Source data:
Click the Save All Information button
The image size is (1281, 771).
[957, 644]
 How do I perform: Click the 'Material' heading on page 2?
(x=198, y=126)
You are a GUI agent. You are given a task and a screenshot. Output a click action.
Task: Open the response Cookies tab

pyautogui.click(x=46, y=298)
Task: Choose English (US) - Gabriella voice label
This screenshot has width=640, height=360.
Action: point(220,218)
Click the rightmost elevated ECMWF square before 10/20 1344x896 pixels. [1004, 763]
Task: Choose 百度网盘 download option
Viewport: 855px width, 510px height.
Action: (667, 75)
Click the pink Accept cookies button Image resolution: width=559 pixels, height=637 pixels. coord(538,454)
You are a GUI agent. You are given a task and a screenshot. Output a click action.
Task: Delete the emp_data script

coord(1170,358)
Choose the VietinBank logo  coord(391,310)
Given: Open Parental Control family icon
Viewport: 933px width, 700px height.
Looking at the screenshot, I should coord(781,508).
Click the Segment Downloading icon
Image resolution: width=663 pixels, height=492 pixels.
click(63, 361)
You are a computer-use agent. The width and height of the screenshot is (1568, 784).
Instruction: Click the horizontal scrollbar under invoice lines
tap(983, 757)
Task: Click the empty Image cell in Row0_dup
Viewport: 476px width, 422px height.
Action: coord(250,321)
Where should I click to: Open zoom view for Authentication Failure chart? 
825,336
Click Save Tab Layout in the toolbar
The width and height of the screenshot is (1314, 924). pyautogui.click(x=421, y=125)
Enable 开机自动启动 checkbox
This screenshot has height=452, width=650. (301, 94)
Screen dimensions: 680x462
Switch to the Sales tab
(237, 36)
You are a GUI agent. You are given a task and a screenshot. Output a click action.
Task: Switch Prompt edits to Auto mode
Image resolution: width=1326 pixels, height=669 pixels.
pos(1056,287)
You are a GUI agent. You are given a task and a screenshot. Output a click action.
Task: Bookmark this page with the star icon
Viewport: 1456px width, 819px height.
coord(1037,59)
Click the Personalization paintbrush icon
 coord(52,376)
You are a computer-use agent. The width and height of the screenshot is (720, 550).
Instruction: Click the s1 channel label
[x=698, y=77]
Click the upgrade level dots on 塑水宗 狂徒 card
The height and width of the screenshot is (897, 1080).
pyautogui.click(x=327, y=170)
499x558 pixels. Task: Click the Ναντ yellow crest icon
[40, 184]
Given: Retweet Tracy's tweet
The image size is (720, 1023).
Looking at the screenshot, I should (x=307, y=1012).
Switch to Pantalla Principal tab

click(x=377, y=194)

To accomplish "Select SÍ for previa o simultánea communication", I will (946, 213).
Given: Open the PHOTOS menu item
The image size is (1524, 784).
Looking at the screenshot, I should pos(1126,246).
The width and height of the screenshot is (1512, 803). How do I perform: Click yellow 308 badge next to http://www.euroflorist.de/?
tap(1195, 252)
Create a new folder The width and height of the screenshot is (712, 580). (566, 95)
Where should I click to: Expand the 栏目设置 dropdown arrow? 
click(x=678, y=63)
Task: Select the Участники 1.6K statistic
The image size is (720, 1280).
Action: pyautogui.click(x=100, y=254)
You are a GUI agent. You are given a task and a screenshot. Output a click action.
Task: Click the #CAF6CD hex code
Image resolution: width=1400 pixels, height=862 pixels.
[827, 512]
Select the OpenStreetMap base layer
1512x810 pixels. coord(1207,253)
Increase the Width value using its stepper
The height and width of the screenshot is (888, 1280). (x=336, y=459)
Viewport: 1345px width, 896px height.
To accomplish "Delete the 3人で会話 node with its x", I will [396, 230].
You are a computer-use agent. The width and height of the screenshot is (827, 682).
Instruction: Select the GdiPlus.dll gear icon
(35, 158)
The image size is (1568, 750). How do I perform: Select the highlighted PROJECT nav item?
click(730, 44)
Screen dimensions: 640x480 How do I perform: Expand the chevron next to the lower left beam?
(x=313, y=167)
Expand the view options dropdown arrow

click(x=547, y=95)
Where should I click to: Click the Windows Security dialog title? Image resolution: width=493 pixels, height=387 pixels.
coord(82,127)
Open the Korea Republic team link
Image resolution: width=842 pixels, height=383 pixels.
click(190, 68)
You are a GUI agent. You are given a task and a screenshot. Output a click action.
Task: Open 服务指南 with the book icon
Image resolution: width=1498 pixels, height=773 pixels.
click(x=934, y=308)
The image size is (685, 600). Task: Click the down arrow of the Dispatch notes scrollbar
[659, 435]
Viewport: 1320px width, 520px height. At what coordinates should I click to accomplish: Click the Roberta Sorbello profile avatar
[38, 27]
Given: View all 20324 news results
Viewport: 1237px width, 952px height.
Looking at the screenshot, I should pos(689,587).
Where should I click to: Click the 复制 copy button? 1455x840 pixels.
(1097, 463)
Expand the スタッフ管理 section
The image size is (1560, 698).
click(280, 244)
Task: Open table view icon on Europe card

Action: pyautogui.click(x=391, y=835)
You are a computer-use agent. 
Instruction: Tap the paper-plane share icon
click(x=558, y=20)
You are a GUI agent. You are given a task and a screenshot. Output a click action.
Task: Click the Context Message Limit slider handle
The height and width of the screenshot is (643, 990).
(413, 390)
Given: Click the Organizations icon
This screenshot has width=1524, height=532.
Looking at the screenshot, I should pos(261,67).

Goal: Rewrite the data above so that every "Viewport" becomes "Screen size", and leave everything else unchanged.

Output below:
Click the Save All Information button
The image size is (1281, 771).
[957, 644]
 How do I perform: Click the 'Material' heading on page 2?
(x=198, y=126)
You are a GUI agent. You are given a task and a screenshot. Output a click action.
Task: Open the response Cookies tab

pyautogui.click(x=46, y=298)
Task: Choose English (US) - Gabriella voice label
This screenshot has width=640, height=360.
Action: point(220,218)
Click the rightmost elevated ECMWF square before 10/20 1344x896 pixels. [1004, 763]
Task: Choose 百度网盘 download option
Screen size: 855px width, 510px height.
Action: (667, 75)
Click the pink Accept cookies button Image resolution: width=559 pixels, height=637 pixels. coord(538,454)
You are a GUI agent. You are given a task and a screenshot. Output a click action.
Task: Delete the emp_data script

coord(1170,358)
Choose the VietinBank logo  coord(391,310)
Given: Open Parental Control family icon
Screen size: 933px width, 700px height.
Looking at the screenshot, I should coord(781,508).
Click the Segment Downloading icon
Image resolution: width=663 pixels, height=492 pixels.
click(63, 361)
You are a computer-use agent. The width and height of the screenshot is (1568, 784).
Instruction: Click the horizontal scrollbar under invoice lines
tap(983, 757)
Task: Click the empty Image cell in Row0_dup
Screen size: 476px width, 422px height.
Action: coord(250,321)
Where should I click to: Open zoom view for Authentication Failure chart? 
825,336
Click Save Tab Layout in the toolbar
The width and height of the screenshot is (1314, 924). pyautogui.click(x=421, y=125)
Enable 开机自动启动 checkbox
This screenshot has height=452, width=650. (301, 94)
Screen dimensions: 680x462
Switch to the Sales tab
(237, 36)
You are a GUI agent. You are given a task and a screenshot. Output a click action.
Task: Switch Prompt edits to Auto mode
Image resolution: width=1326 pixels, height=669 pixels.
pos(1056,287)
You are a GUI agent. You are given a task and a screenshot. Output a click action.
Task: Bookmark this page with the star icon
Screen size: 1456px width, 819px height.
coord(1037,59)
Click the Personalization paintbrush icon
 coord(52,376)
You are a computer-use agent. The width and height of the screenshot is (720, 550).
Instruction: Click the s1 channel label
[x=698, y=77]
Click the upgrade level dots on 塑水宗 狂徒 card
The height and width of the screenshot is (897, 1080).
pyautogui.click(x=327, y=170)
499x558 pixels. Task: Click the Ναντ yellow crest icon
[40, 184]
Given: Retweet Tracy's tweet
The image size is (720, 1023).
Looking at the screenshot, I should (x=307, y=1012).
Switch to Pantalla Principal tab

click(x=377, y=194)

To accomplish "Select SÍ for previa o simultánea communication", I will (946, 213).
Given: Open the PHOTOS menu item
The image size is (1524, 784).
Looking at the screenshot, I should pos(1126,246).
The width and height of the screenshot is (1512, 803). How do I perform: Click yellow 308 badge next to http://www.euroflorist.de/?
tap(1195, 252)
Create a new folder The width and height of the screenshot is (712, 580). (566, 95)
Where should I click to: Expand the 栏目设置 dropdown arrow? 
click(x=678, y=63)
Task: Select the Участники 1.6K statistic
The image size is (720, 1280).
Action: pyautogui.click(x=100, y=254)
You are a GUI agent. You are given a task and a screenshot. Output a click action.
Task: Click the #CAF6CD hex code
Image resolution: width=1400 pixels, height=862 pixels.
[827, 512]
Select the OpenStreetMap base layer
1512x810 pixels. coord(1207,253)
Increase the Width value using its stepper
The height and width of the screenshot is (888, 1280). (x=336, y=459)
Screen size: 1345px width, 896px height.
To accomplish "Delete the 3人で会話 node with its x", I will [396, 230].
You are a computer-use agent. The width and height of the screenshot is (827, 682).
Instruction: Select the GdiPlus.dll gear icon
(35, 158)
The image size is (1568, 750). How do I perform: Select the highlighted PROJECT nav item?
click(730, 44)
Screen dimensions: 640x480 How do I perform: Expand the chevron next to the lower left beam?
(x=313, y=167)
Expand the view options dropdown arrow

click(x=547, y=95)
Where should I click to: Click the Windows Security dialog title? Image resolution: width=493 pixels, height=387 pixels.
coord(82,127)
Open the Korea Republic team link
Image resolution: width=842 pixels, height=383 pixels.
click(190, 68)
You are a GUI agent. You are given a task and a screenshot. Output a click action.
Task: Open 服务指南 with the book icon
Image resolution: width=1498 pixels, height=773 pixels.
click(x=934, y=308)
The image size is (685, 600). Task: Click the down arrow of the Dispatch notes scrollbar
[659, 435]
Screen size: 1320px width, 520px height. At what coordinates should I click to accomplish: Click the Roberta Sorbello profile avatar
[38, 27]
Given: View all 20324 news results
Screen size: 1237px width, 952px height.
Looking at the screenshot, I should pos(689,587).
Where should I click to: Click the 复制 copy button? 1455x840 pixels.
(1097, 463)
Expand the スタッフ管理 section
The image size is (1560, 698).
click(280, 244)
Task: Open table view icon on Europe card

Action: pyautogui.click(x=391, y=835)
You are a computer-use agent. 
Instruction: Tap the paper-plane share icon
click(x=558, y=20)
You are a GUI agent. You are given a task and a screenshot. Output a click action.
Task: Click the Context Message Limit slider handle
The height and width of the screenshot is (643, 990).
(413, 390)
Given: Click the Organizations icon
This screenshot has width=1524, height=532.
Looking at the screenshot, I should pos(261,67).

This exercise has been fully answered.